Drug companies do have a point, with new product development it is expensive, it is some of the least productive R and D out there (few drugs that start the process of being developed make it to being an actual product), but there also are questions about how profitable the companies are, how much their executives make (and it is not a small amount), and the rate of return to shareholders. The problem is taking something that is mature and doing what Mylan did or Shvelli, and there can be repurcussions for that, and even with new drugs for all the claims of high development costs, the products who don’t make it, drug companies are some of the most profitable companies out there.
Again,. the head of Mylan isn’t wrong that the whole system is a mess, but that doesn’t absolve them in this situation.
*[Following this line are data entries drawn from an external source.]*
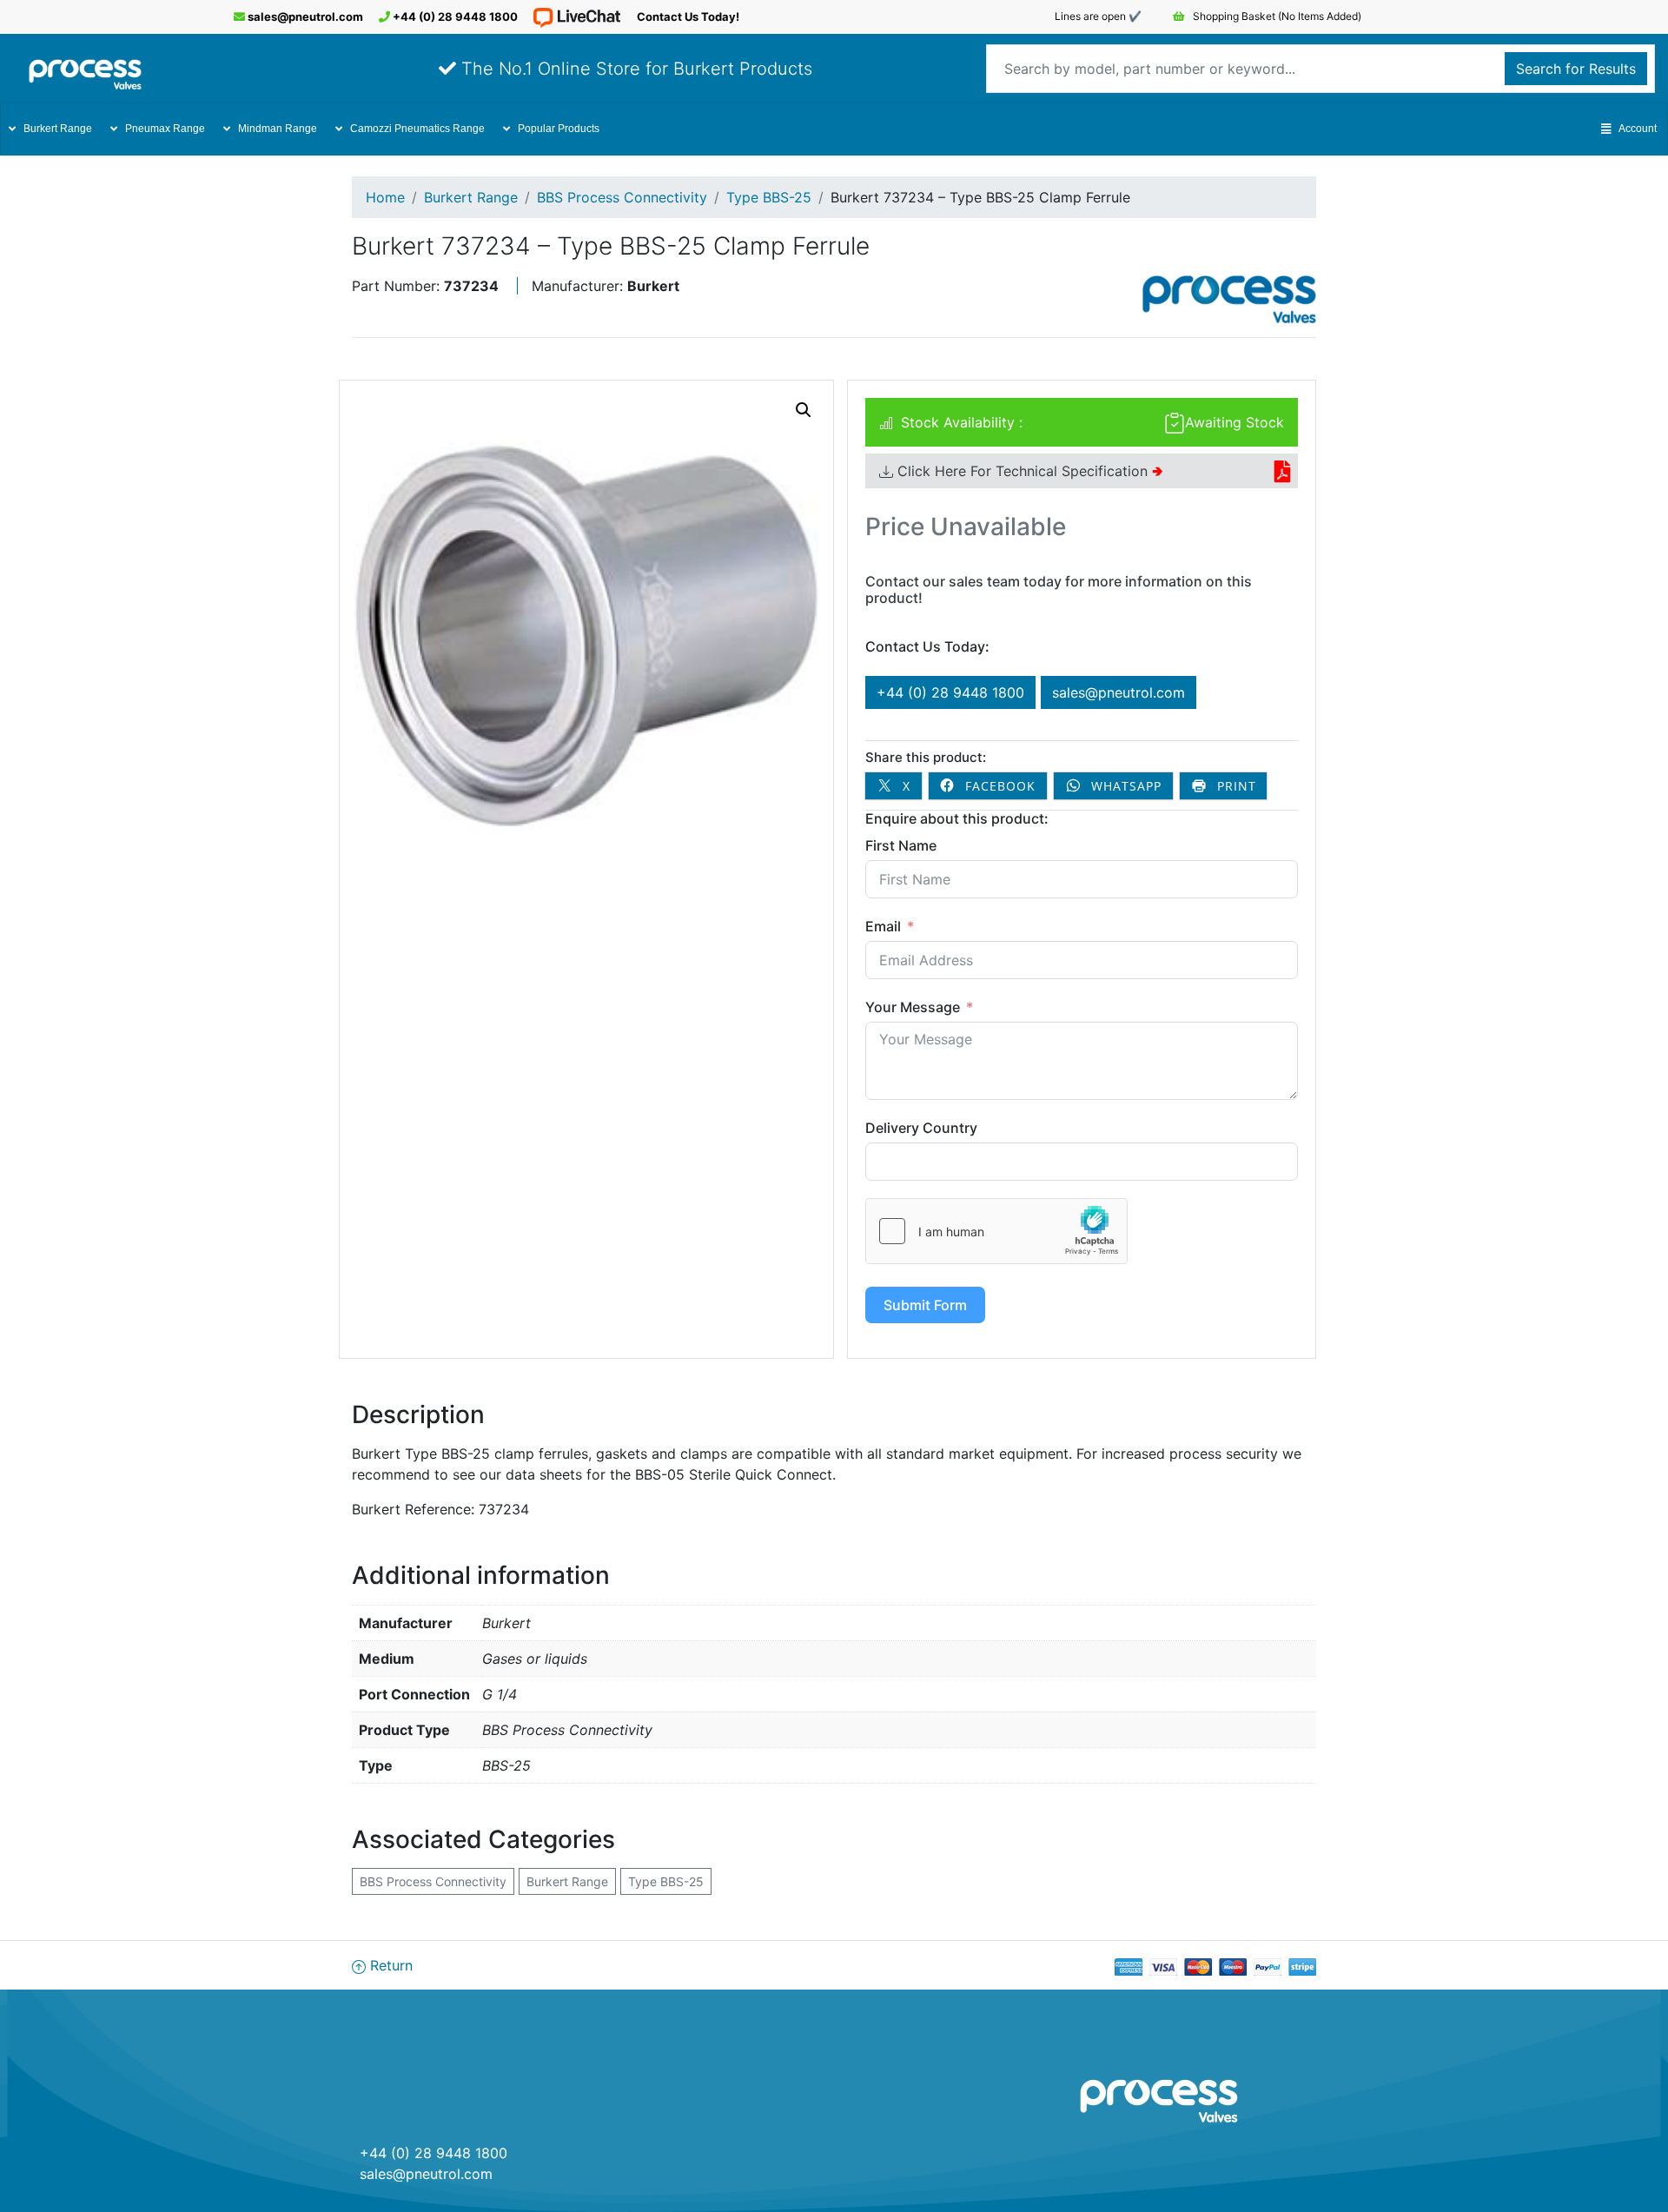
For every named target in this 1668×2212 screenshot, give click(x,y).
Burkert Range (57, 129)
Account (1637, 129)
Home (385, 197)
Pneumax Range (165, 129)
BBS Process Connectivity (622, 197)
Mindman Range (277, 129)
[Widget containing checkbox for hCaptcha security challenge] (996, 1231)
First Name (901, 845)
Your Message (912, 1007)
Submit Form (925, 1305)
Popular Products (558, 129)
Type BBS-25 (768, 197)
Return (389, 1965)
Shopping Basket (1275, 16)
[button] (803, 410)
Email (883, 926)
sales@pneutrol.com (304, 16)
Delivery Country (921, 1127)
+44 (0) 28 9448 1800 (454, 16)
http://www.consumerreports.org/drugs/how-to-get-cheaper-epipen-alternative/ discusses Adrenaclick.
There’s a cartoon in the NY Times called “the strip” that tries to explain the health care craziness today in last weekend’s edition. I can’t seem to link it.
I called the preferred pharmacy, CVS and tried to find out the costs if I had my doctor order an Epi-Pen or the alternative injector. She said my out of pocket is $0 with the Epi-pen but can’t figure out what it is with the other injector and promised to get back to me.
I am still waiting for a call back from her. I told her I want the info for my allergist, whom I’m seeing today, so she has options for her patients.
I found coupons for both Mylan’s Epi-pen and the other injector, to reduce the out of pocket cost. Unfortunately the Mylan’s coupons have exclusions, including anyone on Medicare.
The CVS person said the other injector is classified as medical rather than pharmaceutical. She and I agreed that makes no sense that it’s classified differently from the Epi-pen, since they’re the same thing, just different brands.
I’ve been prescribed Epi-pens for about 16 years but have NEVER used any. I did return to my allergist once for a shot from her staff when I was having a bad reaction to an allergy shot administered by her office, but otherwise avoidance, inhalers and Zyrtec have been enough for me.
According to our insurer, the generic epinephrine pen is already out and available for purchase. Here’s an article by Consumer Reports on epinephrine pens. http://www.consumerreports.org/drugs/how-to-get-cheaper-epipen-alternative/
According to my insurer, if I buy a 90-day supply of the generic epinephrine pen, under my insurance plan, there is no copay. If I buy a 30 day supply, I believe there IS a copay of $7 or so. If I buy either Epipen or Adrenaclick, it’s preferred on my formulary so it’s $35 for a 30 day supply and $75 for a 90 day supply.
What constitutes a 30 day vs 90 day supply depends on how the physician writes the prescription and how the pharmacist interprets it. Sounds clear as mud to me! It looks like there are coupons for both name-brand pens, to help reduce the out-of-pocket costs (even to $0), IF you meet conditions and are NOT participating in any government plan like Medicare, Medicaid, etc.
There is a training video, as each injector has it’s own instructions as to how it is to be used and it’s important for the patient and anyone who may have to inject the patient to familiarize himself/herself with instructions. Mylan has a program to give each school 4 “free” auto-injector pens, according to their website.